By: Nate Latessa, VP of Corporate Services
The feeling of “I might need this later” leads some people to retain all their data forever. Storage is relatively cheap, so there’s little personal incentive to get rid of anything. The thought that they might be able to save a little time by re-using a document sometime in the future or that they might need to reference an old email drives people to hoard data. The intent is not malicious, but the consequences can have a massive negative impact on their business. What they’re really doing is creating an eDiscovery, compliance and cybersecurity nightmare – all rolled up in one. eDiscovery is more expensive and time consuming; potential compliance violations and sanctions from holding onto data beyond it’s intended use; and more data makes it harder for security professionals to protect the data that matters most.
Identify the real problem
One of the first questions I ask a corporate prospect is “do you have a document retention policy?”. I can’t tell you the last time someone said “no”. I always follow that up with “how do you enforce it?”. Most of the time this question gets a laugh or a concerned look followed by an explanation of why they don’t enforce it completely or at all.
I think we can all agree that it’s important to have a document retention policy, but how important is it to have a document retention policy that’s not enforced or audited? I don’t think anyone will argue that it’s not important, but it must be part of a complete solution from creation to deletion. Creating an effective plan starts with understanding what data you have, where it’s located, who has access to it, who owns the data and how does data move throughout the organization. Once you understand and document those things, you’ll be able to create a much more effective document retention plan.
Don’t stop now!
Now that you have your document retention plan created, it’s time to wrap processes, services and technology around it in order to manage and enforce your plan. This can be a massive, corporate-wide undertaking and if you try to tackle every data source and every department at once, your project will fail miserably. These things tend to get off track when people realize the size and scope of the data they need to manage and get too overwhelmed.

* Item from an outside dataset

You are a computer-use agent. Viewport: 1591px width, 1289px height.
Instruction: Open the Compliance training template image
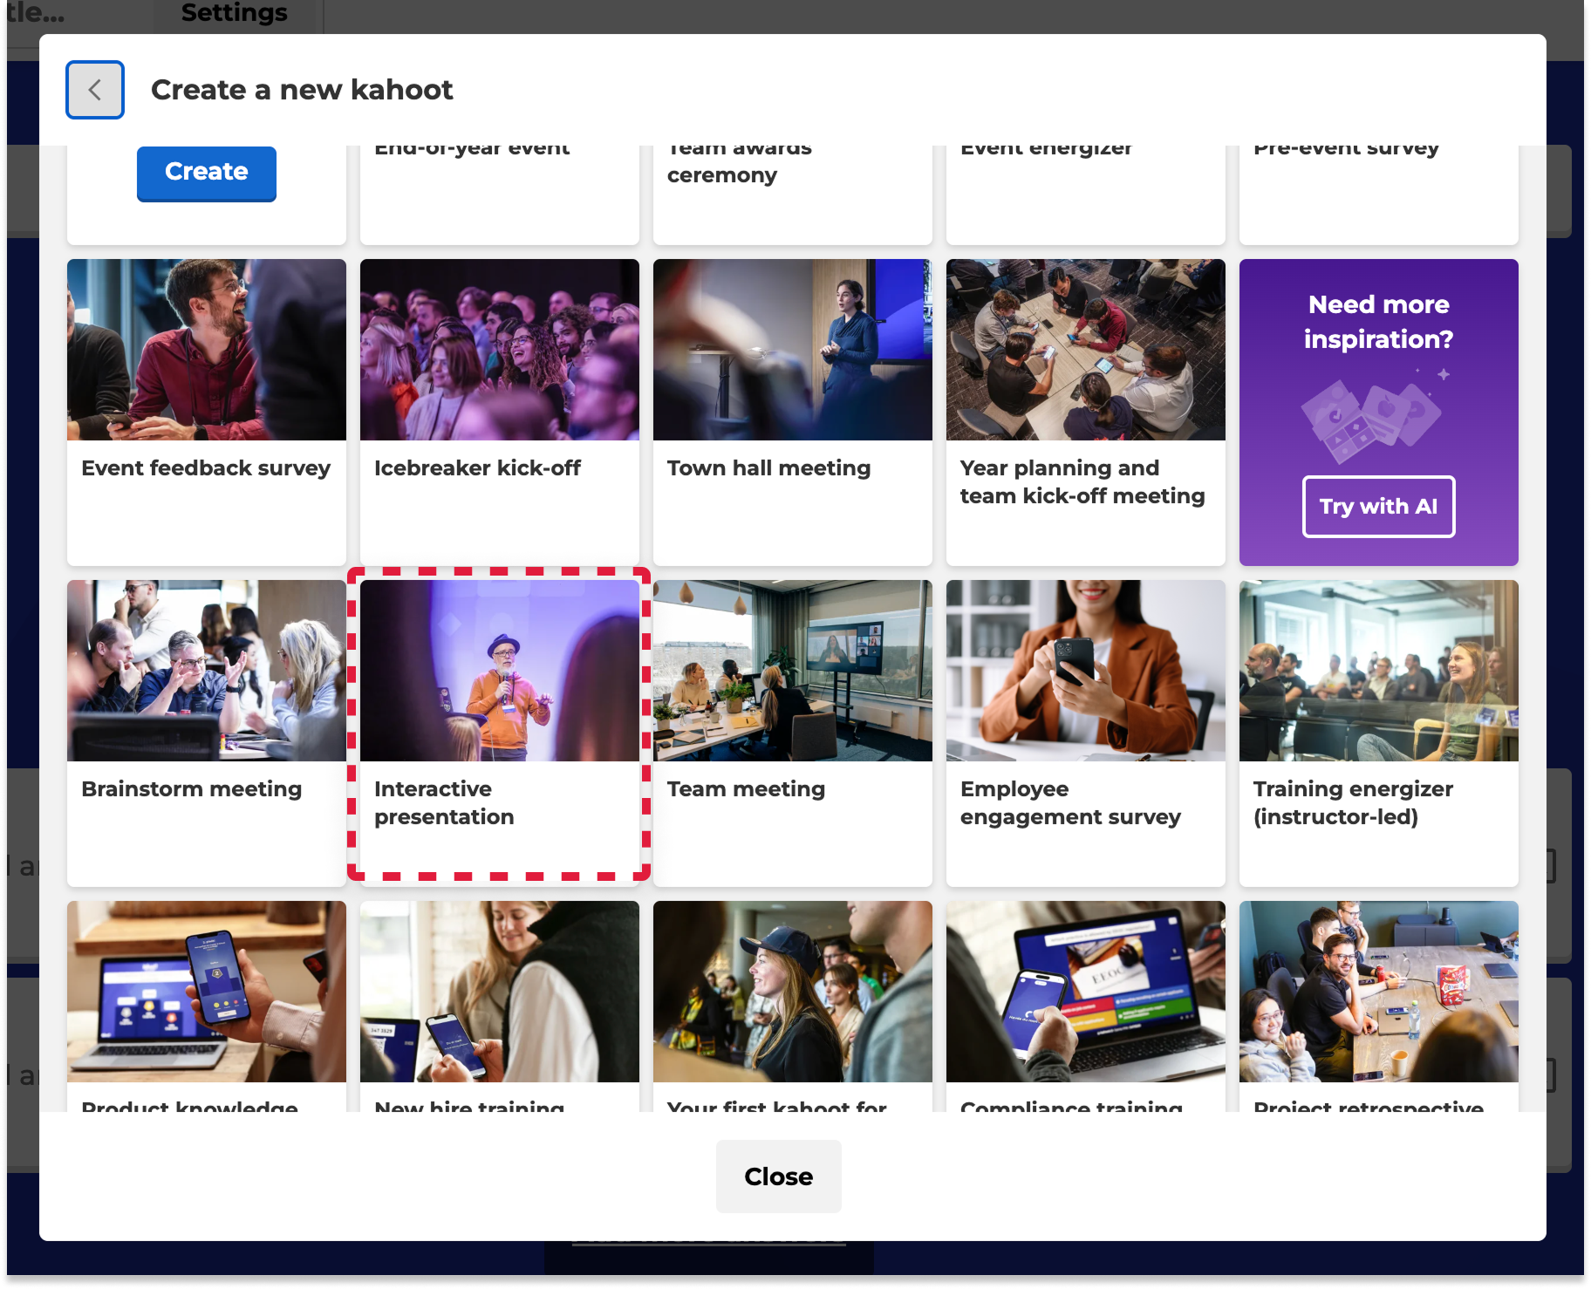[x=1085, y=992]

The best thing you can do is start small. Pick one location, department, team or even data source in those groups and implement the technology and processes to manage data from creation to deletion. Look for quick wins that build up to larger victories. You’ll learn a lot along the way and may have to change tools and tactics as you move through the process.
Effectively managing and deleting data with no business, legal or regulatory value will reduce eDiscovery costs, limit exposure to privacy and non-compliance events and reduce your cybersecurity attack surface.